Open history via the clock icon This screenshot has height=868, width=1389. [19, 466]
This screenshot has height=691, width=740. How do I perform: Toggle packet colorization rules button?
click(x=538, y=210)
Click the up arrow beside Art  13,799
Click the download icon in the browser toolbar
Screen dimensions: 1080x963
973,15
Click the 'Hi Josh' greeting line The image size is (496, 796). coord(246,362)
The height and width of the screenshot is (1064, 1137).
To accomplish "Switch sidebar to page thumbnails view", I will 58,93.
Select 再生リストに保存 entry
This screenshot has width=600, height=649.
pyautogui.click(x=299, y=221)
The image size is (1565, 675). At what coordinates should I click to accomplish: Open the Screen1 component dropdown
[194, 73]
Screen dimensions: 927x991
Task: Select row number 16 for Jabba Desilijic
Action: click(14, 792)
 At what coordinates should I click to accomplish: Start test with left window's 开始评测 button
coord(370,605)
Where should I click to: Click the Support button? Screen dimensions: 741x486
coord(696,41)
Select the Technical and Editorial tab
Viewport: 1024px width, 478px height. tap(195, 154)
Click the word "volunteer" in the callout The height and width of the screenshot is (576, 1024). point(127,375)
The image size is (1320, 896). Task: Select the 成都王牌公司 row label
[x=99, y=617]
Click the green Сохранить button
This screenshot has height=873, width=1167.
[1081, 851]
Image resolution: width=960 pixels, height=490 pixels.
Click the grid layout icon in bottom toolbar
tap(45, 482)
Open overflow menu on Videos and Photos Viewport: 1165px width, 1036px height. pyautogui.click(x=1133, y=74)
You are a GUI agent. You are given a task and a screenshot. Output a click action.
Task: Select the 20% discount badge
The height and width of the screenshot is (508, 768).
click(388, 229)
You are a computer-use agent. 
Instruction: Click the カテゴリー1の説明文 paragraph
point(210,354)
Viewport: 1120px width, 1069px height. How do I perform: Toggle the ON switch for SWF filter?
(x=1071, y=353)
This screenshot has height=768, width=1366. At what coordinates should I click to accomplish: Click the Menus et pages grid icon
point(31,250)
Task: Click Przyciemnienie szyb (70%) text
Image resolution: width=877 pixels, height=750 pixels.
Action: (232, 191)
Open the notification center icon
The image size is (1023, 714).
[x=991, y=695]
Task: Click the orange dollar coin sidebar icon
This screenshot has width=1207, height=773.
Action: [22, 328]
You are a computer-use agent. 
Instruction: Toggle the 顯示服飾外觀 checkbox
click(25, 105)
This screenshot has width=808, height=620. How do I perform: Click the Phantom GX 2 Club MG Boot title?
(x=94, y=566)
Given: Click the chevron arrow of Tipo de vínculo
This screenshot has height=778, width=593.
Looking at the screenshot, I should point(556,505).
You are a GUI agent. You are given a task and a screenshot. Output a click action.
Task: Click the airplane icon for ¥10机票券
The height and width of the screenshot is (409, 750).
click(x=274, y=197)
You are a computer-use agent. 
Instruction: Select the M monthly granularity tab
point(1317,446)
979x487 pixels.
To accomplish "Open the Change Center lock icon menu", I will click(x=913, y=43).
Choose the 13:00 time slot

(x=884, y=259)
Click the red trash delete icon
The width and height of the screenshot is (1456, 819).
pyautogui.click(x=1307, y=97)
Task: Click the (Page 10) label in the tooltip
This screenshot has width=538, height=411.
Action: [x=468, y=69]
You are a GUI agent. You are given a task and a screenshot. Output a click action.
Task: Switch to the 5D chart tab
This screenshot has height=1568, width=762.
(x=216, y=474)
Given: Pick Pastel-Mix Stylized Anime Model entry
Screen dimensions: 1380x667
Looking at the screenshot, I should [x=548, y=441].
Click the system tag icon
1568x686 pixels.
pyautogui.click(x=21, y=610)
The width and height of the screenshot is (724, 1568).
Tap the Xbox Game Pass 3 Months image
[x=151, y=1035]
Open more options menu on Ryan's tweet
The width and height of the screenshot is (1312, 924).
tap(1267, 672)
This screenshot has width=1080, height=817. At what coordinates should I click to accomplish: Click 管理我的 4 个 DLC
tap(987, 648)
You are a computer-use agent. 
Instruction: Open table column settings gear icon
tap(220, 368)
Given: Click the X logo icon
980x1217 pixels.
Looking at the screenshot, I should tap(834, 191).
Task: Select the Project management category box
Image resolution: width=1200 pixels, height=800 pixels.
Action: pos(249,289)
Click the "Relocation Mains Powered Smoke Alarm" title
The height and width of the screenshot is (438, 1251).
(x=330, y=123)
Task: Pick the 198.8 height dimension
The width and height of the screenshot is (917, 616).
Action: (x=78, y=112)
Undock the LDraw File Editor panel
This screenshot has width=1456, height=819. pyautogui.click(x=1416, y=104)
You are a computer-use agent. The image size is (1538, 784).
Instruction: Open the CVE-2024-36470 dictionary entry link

* [WHAT IS NEEDED]
Could you output every line of the records above as a Markdown table, with a Row column holding its number and a Line column holding the line itself, and leave out any blank lines?

* [RESULT FOR THIS EXERCISE]
| Row | Line |
|---|---|
| 1 | Open history via the clock icon This screenshot has height=868, width=1389. [19, 466] |
| 2 | This screenshot has height=691, width=740. How do I perform: Toggle packet colorization rules button? |
| 3 | click(x=538, y=210) |
| 4 | Click the up arrow beside Art  13,799 |
| 5 | Click the download icon in the browser toolbar |
| 6 | Screen dimensions: 1080x963 |
| 7 | 973,15 |
| 8 | Click the 'Hi Josh' greeting line The image size is (496, 796). coord(246,362) |
| 9 | The height and width of the screenshot is (1064, 1137). |
| 10 | To accomplish "Switch sidebar to page thumbnails view", I will 58,93. |
| 11 | Select 再生リストに保存 entry |
| 12 | This screenshot has width=600, height=649. |
| 13 | pyautogui.click(x=299, y=221) |
| 14 | The image size is (1565, 675). At what coordinates should I click to accomplish: Open the Screen1 component dropdown |
| 15 | [194, 73] |
| 16 | Screen dimensions: 927x991 |
| 17 | Task: Select row number 16 for Jabba Desilijic |
| 18 | Action: click(14, 792) |
| 19 |  At what coordinates should I click to accomplish: Start test with left window's 开始评测 button |
| 20 | coord(370,605) |
| 21 | Where should I click to: Click the Support button? Screen dimensions: 741x486 |
| 22 | coord(696,41) |
| 23 | Select the Technical and Editorial tab |
| 24 | Viewport: 1024px width, 478px height. tap(195, 154) |
| 25 | Click the word "volunteer" in the callout The height and width of the screenshot is (576, 1024). point(127,375) |
| 26 | The image size is (1320, 896). Task: Select the 成都王牌公司 row label |
| 27 | [x=99, y=617] |
| 28 | Click the green Сохранить button |
| 29 | This screenshot has height=873, width=1167. |
| 30 | [1081, 851] |
| 31 | Image resolution: width=960 pixels, height=490 pixels. |
| 32 | Click the grid layout icon in bottom toolbar |
| 33 | tap(45, 482) |
| 34 | Open overflow menu on Videos and Photos Viewport: 1165px width, 1036px height. pyautogui.click(x=1133, y=74) |
| 35 | You are a GUI agent. You are given a task and a screenshot. Output a click action. |
| 36 | Task: Select the 20% discount badge |
| 37 | The height and width of the screenshot is (508, 768). |
| 38 | click(388, 229) |
| 39 | You are a computer-use agent.  |
| 40 | Instruction: Click the カテゴリー1の説明文 paragraph |
| 41 | point(210,354) |
| 42 | Viewport: 1120px width, 1069px height. How do I perform: Toggle the ON switch for SWF filter? |
| 43 | (x=1071, y=353) |
| 44 | This screenshot has height=768, width=1366. At what coordinates should I click to accomplish: Click the Menus et pages grid icon |
| 45 | point(31,250) |
| 46 | Task: Click Przyciemnienie szyb (70%) text |
| 47 | Image resolution: width=877 pixels, height=750 pixels. |
| 48 | Action: (232, 191) |
| 49 | Open the notification center icon |
| 50 | The image size is (1023, 714). |
| 51 | [x=991, y=695] |
| 52 | Task: Click the orange dollar coin sidebar icon |
| 53 | This screenshot has width=1207, height=773. |
| 54 | Action: [22, 328] |
| 55 | You are a computer-use agent.  |
| 56 | Instruction: Toggle the 顯示服飾外觀 checkbox |
| 57 | click(25, 105) |
| 58 | This screenshot has width=808, height=620. How do I perform: Click the Phantom GX 2 Club MG Boot title? |
| 59 | (x=94, y=566) |
| 60 | Given: Click the chevron arrow of Tipo de vínculo |
| 61 | This screenshot has height=778, width=593. |
| 62 | Looking at the screenshot, I should point(556,505). |
| 63 | You are a GUI agent. You are given a task and a screenshot. Output a click action. |
| 64 | Task: Click the airplane icon for ¥10机票券 |
| 65 | The height and width of the screenshot is (409, 750). |
| 66 | click(x=274, y=197) |
| 67 | You are a computer-use agent.  |
| 68 | Instruction: Select the M monthly granularity tab |
| 69 | point(1317,446) |
| 70 | 979x487 pixels. |
| 71 | To accomplish "Open the Change Center lock icon menu", I will click(x=913, y=43). |
| 72 | Choose the 13:00 time slot |
| 73 | (x=884, y=259) |
| 74 | Click the red trash delete icon |
| 75 | The width and height of the screenshot is (1456, 819). |
| 76 | pyautogui.click(x=1307, y=97) |
| 77 | Task: Click the (Page 10) label in the tooltip |
| 78 | This screenshot has width=538, height=411. |
| 79 | Action: [x=468, y=69] |
| 80 | You are a GUI agent. You are given a task and a screenshot. Output a click action. |
| 81 | Task: Switch to the 5D chart tab |
| 82 | This screenshot has height=1568, width=762. |
| 83 | (x=216, y=474) |
| 84 | Given: Pick Pastel-Mix Stylized Anime Model entry |
| 85 | Screen dimensions: 1380x667 |
| 86 | Looking at the screenshot, I should [x=548, y=441]. |
| 87 | Click the system tag icon |
| 88 | 1568x686 pixels. |
| 89 | pyautogui.click(x=21, y=610) |
| 90 | The width and height of the screenshot is (724, 1568). |
| 91 | Tap the Xbox Game Pass 3 Months image |
| 92 | [x=151, y=1035] |
| 93 | Open more options menu on Ryan's tweet |
| 94 | The width and height of the screenshot is (1312, 924). |
| 95 | tap(1267, 672) |
| 96 | This screenshot has width=1080, height=817. At what coordinates should I click to accomplish: Click 管理我的 4 个 DLC |
| 97 | tap(987, 648) |
| 98 | You are a computer-use agent.  |
| 99 | Instruction: Open table column settings gear icon |
| 100 | tap(220, 368) |
| 101 | Given: Click the X logo icon |
| 102 | 980x1217 pixels. |
| 103 | Looking at the screenshot, I should tap(834, 191). |
| 104 | Task: Select the Project management category box |
| 105 | Image resolution: width=1200 pixels, height=800 pixels. |
| 106 | Action: pos(249,289) |
| 107 | Click the "Relocation Mains Powered Smoke Alarm" title |
| 108 | The height and width of the screenshot is (438, 1251). |
| 109 | (x=330, y=123) |
| 110 | Task: Pick the 198.8 height dimension |
| 111 | The width and height of the screenshot is (917, 616). |
| 112 | Action: (x=78, y=112) |
| 113 | Undock the LDraw File Editor panel |
| 114 | This screenshot has width=1456, height=819. pyautogui.click(x=1416, y=104) |
| 115 | You are a computer-use agent. The image size is (1538, 784). |
| 116 | Instruction: Open the CVE-2024-36470 dictionary entry link |